There are three types of host–pathogen interactions based on how the pathogen interacts with the host. Commensalism is when the pathogen benefits while the host gains nothing from the interaction. An example of this is Bacteroides thetaiotaomicron, which resides in the human intestinal tract but provides no known benefits. Mutualism occurs when both the pathogen and the host benefit from the interaction, as seen in the human stomach. Many of the bacteria aid in breaking down nutrients for the host, and in return, our bodies act as their ecosystem. Parasitism occurs when the pathogen benefits from the relationship while the host is harmed. This can be seen in the unicellular Plasmodium falciparum parasite which causes malaria in humans.

=== Pathogenic variability in hosts ===

Although pathogens do have the capability to cause disease, they do not always do so. This is described as context-dependent pathogenicity. Scientists believe that this variability comes from both genetic and environmental factors within the host. One example of this in humans is E. coli.
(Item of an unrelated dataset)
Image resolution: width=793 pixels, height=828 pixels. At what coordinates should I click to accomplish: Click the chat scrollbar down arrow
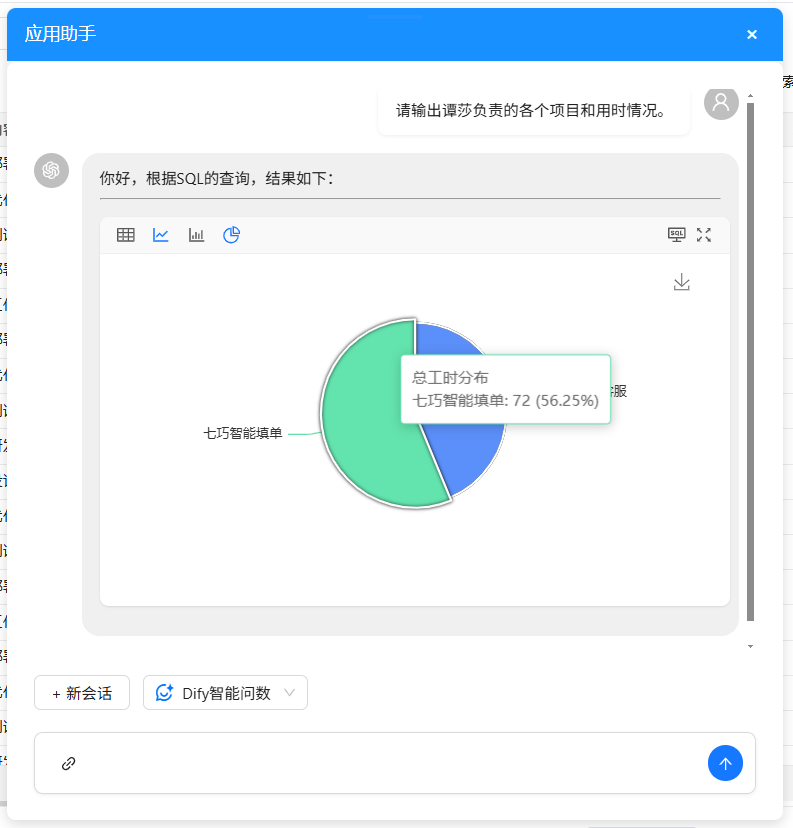tap(750, 647)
Normally, this bacteria flourishes as a part of the normal, healthy microbiota in the intestines. However, if it relocates to a different region of the digestive tract or the body, it can cause intense diarrhea. So, while E. coli is classified as a pathogen, but it does not always act as such. This example can also be applied to S. aureus and other common microbial flora in humans.

== Current pathogenic treatment methods ==

Currently, antimicrobials are the primary treatment method for pathogens. These drugs are specifically designed to kill microbes or inhibit further growth within the host environment. Multiple terms can be used to describe antimicrobial drugs. Antibiotics are chemicals made by microbes that can be used against other pathogens, such as penicillin and erythromycin. Semi-synthetics are antimicrobials that are derived from bacteria, but they are enhanced to have a greater effect. In contrast to both of these, synthetic are strictly made in the lab to combat pathogenicity. Each of these three types of antimicrobials can be classified into two subsequent groups: bactericidal and bacteriostatic. Bactericidal substances kill microorganisms while bacteriostatic substances inhibit microbial growth.
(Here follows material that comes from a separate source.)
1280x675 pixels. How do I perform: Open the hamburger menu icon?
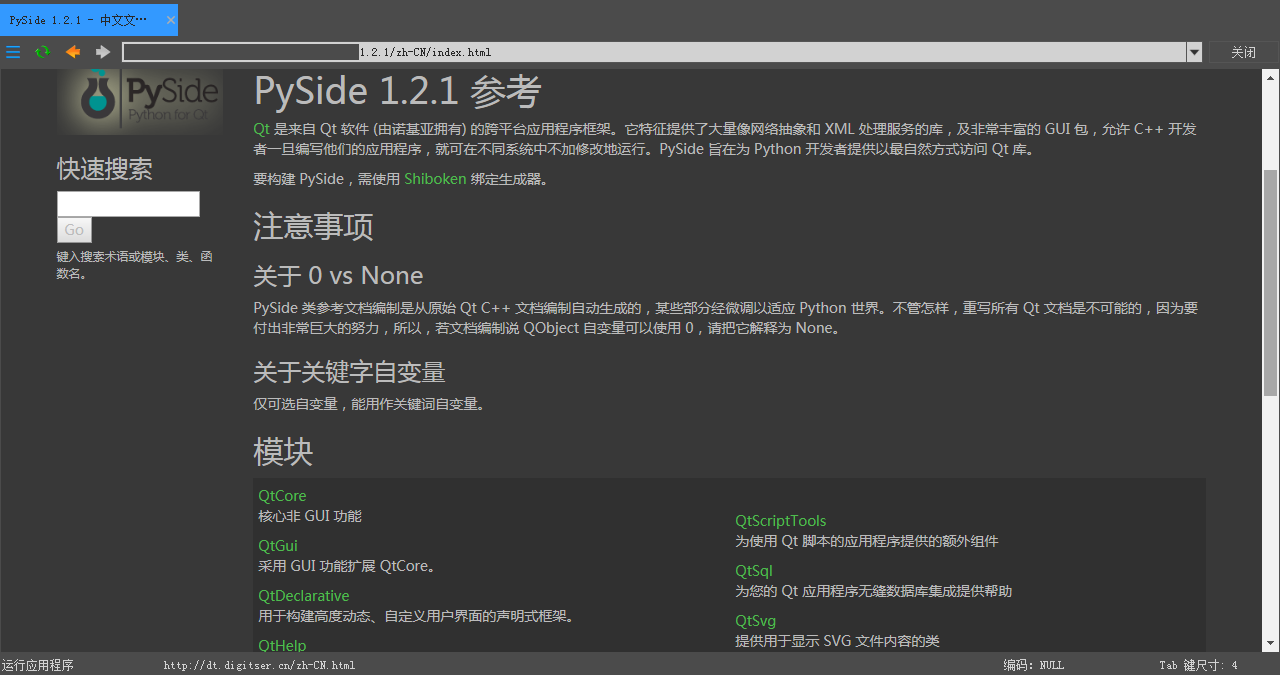(x=13, y=51)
The main problem with pathogenic drug treatments in the modern world is drug resistance. Many patients don't take the full treatment of drugs, leading to the natural selection of resistant bacteria. One example of this is methicillin-resistant Staphylococcus aureus (MRSA). Because of antibiotic overuse, only the bacteria which have developed genetic mutations to combat the drug can survive. This reduces drug effectiveness and renders many treatments useless.

== Future directions ==

Thanks to network analysis of host–pathogen interactions and large-scale analyses of RNA sequencing data from infected host cells, we know that pathogen proteins causing an extensive rewiring of the host interactome have a higher impact in pathogen fitness during infection. These observations suggest that hubs in the host–pathogen interactome should be explored as promising targets for antimicrobial drug design. Dual-species proteomics could also be employed to study host–pathogen interactions by simultaneously quantifying proteins newly synthesized by the host and pathogen. Currently, many scientists are aiming to understand genetic variability and how it contributes to pathogen interaction and variability within the host. They are also aiming to limit the transmission methods for many pathogens to prevent rapid spread in hosts. As we learn more about the host–pathogen interaction and the amount of variability within hosts, the definition of the interaction needs to be redefined. Casadevall proposes that pathogenicity should be determined based on the amount of damage caused to the host, classifying pathogens into different categories based on how they function in the host. However, in order to cope with the changing pathogenic environment, treatment methods need to be revised to deal with drug-resistant microbes.